Having parked the car we decided to eat the picnic we'd bought with us so we sat on a rather convenient grassy bank near the car and once this was finished we walked to the stable block nearby to purchase our entry tickets. As we're H.H.A. members (Historic Houses Association) we didn't have to actually pay. We are certainly getting our money's worth with our joint membership of this organisation this year. We did, though, have to pay to gain admittance to the house itself in order to join a guided tour which was due to start at 1.15. So we had some considerable time before this guided tour so we spent it wandering around the grounds. The landscape comprises a series of walks with avenues of trees, embanked areas as well as canals and lakes, which have, apparently, been inspired by similar features at French 17th and 18th-century houses and palaces, such as Versailles

Really pleasant avenue of trees at Boughton

At around 1.00 we went to find the house entrance in order to get on the guided tour. When we got there we found people waiting and signed in.

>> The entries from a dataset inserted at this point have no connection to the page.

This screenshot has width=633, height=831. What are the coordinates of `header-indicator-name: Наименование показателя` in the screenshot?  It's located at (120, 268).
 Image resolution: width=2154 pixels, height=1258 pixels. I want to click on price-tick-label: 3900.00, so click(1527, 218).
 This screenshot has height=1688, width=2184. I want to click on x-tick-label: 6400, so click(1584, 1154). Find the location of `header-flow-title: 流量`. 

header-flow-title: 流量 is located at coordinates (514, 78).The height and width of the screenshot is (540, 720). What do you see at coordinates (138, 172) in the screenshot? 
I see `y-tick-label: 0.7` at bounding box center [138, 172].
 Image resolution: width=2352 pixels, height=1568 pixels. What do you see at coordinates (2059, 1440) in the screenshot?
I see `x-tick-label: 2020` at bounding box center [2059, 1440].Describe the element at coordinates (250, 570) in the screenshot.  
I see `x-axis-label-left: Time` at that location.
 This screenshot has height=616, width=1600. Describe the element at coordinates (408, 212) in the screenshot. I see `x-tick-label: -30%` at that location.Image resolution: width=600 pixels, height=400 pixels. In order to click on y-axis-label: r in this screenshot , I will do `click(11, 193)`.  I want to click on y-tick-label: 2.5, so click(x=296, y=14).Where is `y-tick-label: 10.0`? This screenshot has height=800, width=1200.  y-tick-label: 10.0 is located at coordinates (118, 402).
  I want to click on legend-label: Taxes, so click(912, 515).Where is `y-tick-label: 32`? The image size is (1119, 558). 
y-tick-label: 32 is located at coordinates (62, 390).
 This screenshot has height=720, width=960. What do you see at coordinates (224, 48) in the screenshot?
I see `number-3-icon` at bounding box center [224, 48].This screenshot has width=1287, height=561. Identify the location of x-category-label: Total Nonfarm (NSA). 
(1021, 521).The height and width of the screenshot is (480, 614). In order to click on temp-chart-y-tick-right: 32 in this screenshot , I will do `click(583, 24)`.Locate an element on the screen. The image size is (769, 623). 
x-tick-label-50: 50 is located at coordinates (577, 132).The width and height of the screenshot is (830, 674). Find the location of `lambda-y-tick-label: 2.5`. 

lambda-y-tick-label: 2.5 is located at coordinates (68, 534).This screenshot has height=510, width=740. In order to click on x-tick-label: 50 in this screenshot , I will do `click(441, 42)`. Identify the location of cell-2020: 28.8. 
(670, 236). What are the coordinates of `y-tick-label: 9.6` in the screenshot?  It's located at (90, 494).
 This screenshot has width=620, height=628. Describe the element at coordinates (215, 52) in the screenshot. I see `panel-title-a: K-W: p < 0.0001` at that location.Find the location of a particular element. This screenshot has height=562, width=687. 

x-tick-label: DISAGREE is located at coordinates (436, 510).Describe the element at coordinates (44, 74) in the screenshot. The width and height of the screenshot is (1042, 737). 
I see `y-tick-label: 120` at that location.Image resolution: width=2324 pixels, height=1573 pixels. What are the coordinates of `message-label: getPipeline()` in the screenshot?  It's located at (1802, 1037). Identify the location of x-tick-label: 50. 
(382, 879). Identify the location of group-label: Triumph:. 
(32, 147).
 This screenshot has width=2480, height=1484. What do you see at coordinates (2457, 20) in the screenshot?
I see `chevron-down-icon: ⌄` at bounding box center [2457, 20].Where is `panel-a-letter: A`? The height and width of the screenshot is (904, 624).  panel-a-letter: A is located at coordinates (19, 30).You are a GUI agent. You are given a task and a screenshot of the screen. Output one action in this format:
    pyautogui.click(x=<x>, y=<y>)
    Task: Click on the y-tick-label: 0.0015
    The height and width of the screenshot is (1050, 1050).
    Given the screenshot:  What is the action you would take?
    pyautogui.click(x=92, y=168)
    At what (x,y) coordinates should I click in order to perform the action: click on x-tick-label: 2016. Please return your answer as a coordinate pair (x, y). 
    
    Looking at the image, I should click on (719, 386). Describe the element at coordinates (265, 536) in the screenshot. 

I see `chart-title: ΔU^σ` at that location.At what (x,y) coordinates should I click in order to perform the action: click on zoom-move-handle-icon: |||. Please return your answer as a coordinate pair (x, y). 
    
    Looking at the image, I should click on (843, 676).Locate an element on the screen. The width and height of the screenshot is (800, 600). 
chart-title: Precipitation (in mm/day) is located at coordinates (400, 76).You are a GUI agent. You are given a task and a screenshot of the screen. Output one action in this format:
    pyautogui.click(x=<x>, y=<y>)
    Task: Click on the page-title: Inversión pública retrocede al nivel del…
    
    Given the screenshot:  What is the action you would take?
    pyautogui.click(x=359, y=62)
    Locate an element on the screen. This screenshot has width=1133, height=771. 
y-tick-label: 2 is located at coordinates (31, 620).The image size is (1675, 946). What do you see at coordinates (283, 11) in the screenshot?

We left some of our belongings at the entrance with the staff and then the tour began. A truly amazing collection of artworks as well as furniture in each room and the lady who was the guide made it all very worthwhile and interesting.  This tour took around an hour, but it was actually only half of the house. A second guided tour would begin at around 3.15 and take you around the upstairs apartments. We had booked for this also, but as it was so warm and we'd been standing for so long we decided to abandon the idea. You aren't supposed to sit down as you go around, although some seating is provided, but it was, as I said, far too long to spend in the heat although we would have liked to have seen the rest of the house. Maybe we'll return at a later date and see the rest of the house then.

We went to buy icecream in the shop, as it was a particularly warm afternoon. We sat in the courtyard at the stables and began to chat with a couple who came to sit on the chairs at our table. It turned out that they lived in Leicestershire, by sheer coincidence, very near where Carol lived as a child, in the vicinity of Thornton, which is near Coalville. It seems amazing that you can travel miles and when you eventually bump into someone or other, begin a conversation, they tell you that they lived 'up the road' from where you live or know someone you know. Only the other week, when we went to Cambridge and were in the Fitzwilliam Museum, we began to talk to a lady who was standing and looking at a particular picture and it turned out she was also a teacher, like Carol, and she worked at a school nearby to the Milton Keynes Academy where Carol works.

We then wandered around the grounds and gardens at Boughton, admiring the gardens and then made our way back to the car and left for home.

Having followed the instructions of the SatNav, it was strange that it did not take us back the same way as we had come. At one point we were directed to drive through a ford in one of the villages, but Carol decided not to take that route. We were supposed to drive back on the M1, which wasn't the way we'd gone when we were on our way to Boughton. On arriving back in Milton Keynes we went to the K.F.C. at the stadium to buy take-away chicken and chips for our evening meal.